# Supplied information
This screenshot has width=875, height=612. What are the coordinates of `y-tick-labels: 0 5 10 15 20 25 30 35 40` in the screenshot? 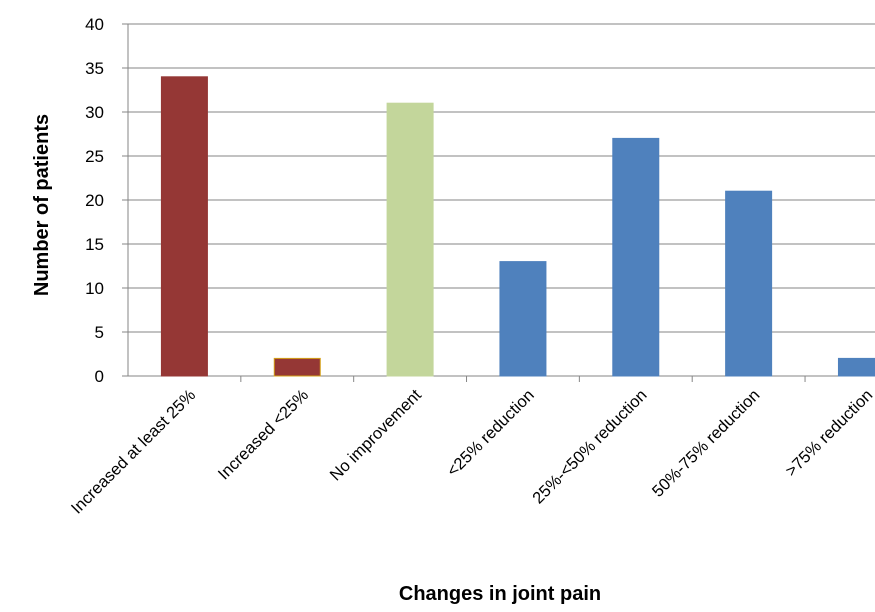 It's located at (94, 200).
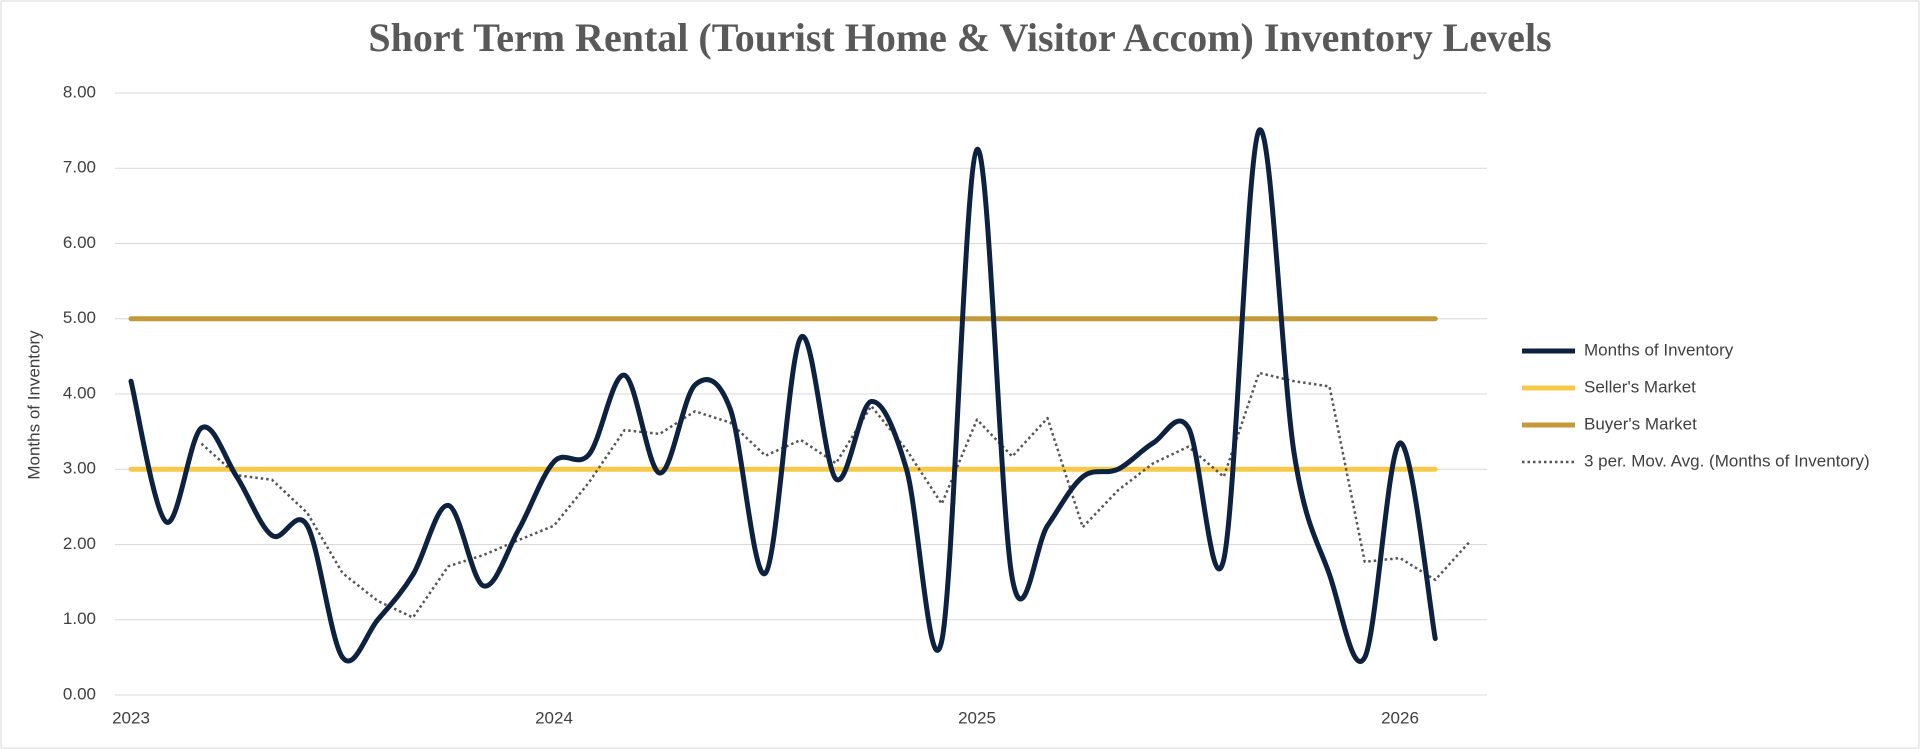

...

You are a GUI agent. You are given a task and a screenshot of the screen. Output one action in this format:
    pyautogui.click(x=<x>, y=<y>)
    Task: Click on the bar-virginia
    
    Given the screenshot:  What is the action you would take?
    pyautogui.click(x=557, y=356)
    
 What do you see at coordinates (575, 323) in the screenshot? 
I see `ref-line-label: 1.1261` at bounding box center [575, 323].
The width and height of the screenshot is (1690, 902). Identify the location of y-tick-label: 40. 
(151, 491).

==

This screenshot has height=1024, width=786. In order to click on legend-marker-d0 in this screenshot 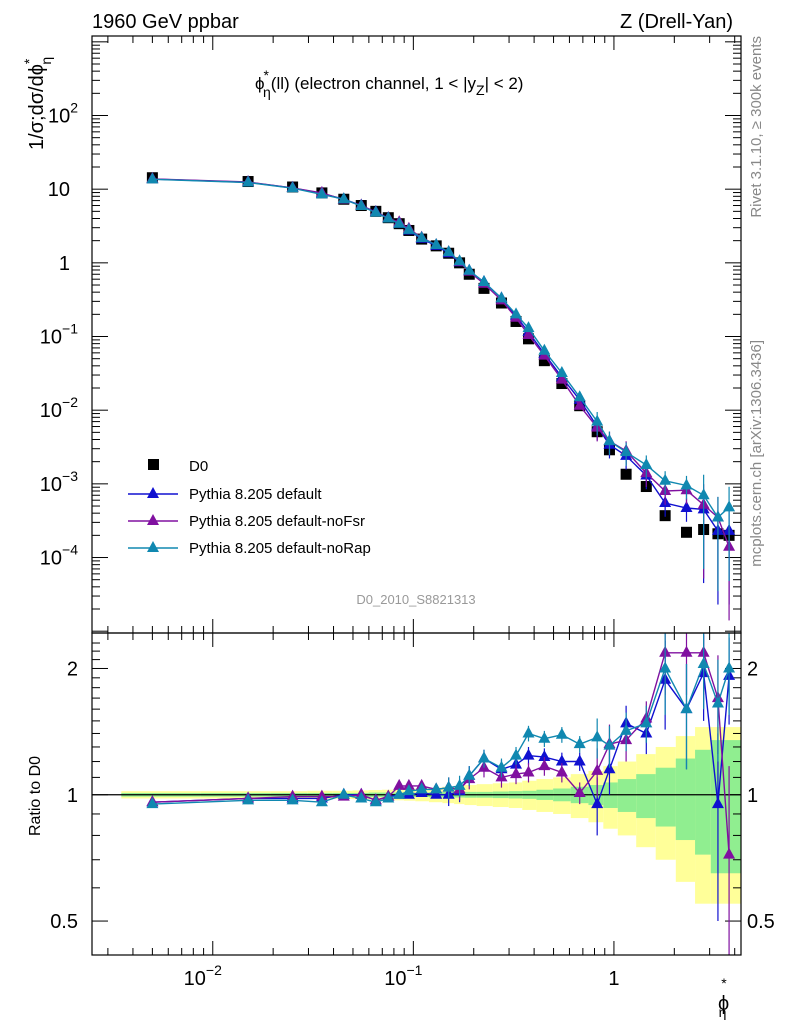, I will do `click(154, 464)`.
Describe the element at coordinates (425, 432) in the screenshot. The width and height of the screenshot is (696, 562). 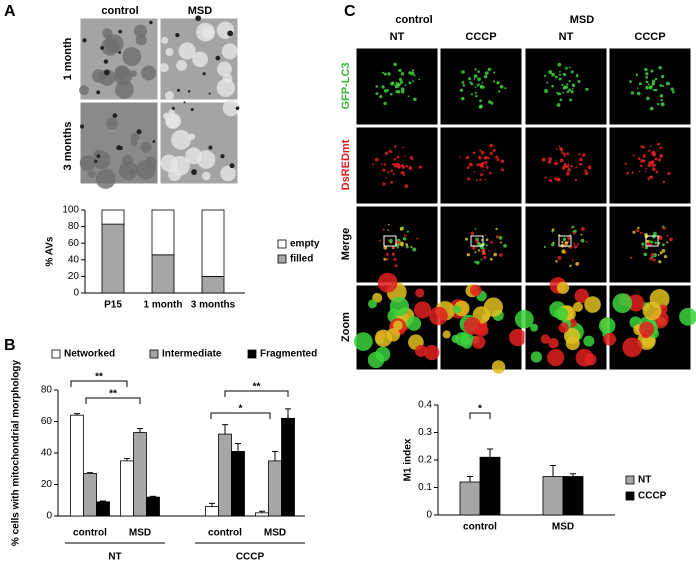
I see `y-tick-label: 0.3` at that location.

# Task requirements
Please rewrite everything from the line containing "What do you" down to the line containing "(151, 491).", changing "screenshot" to "screen capture" and keeping the rest of the material unchanged.

# Solution to this problem
 What do you see at coordinates (575, 323) in the screen capture? 
I see `ref-line-label: 1.1261` at bounding box center [575, 323].
The width and height of the screen capture is (1690, 902). Identify the location of y-tick-label: 40. 
(151, 491).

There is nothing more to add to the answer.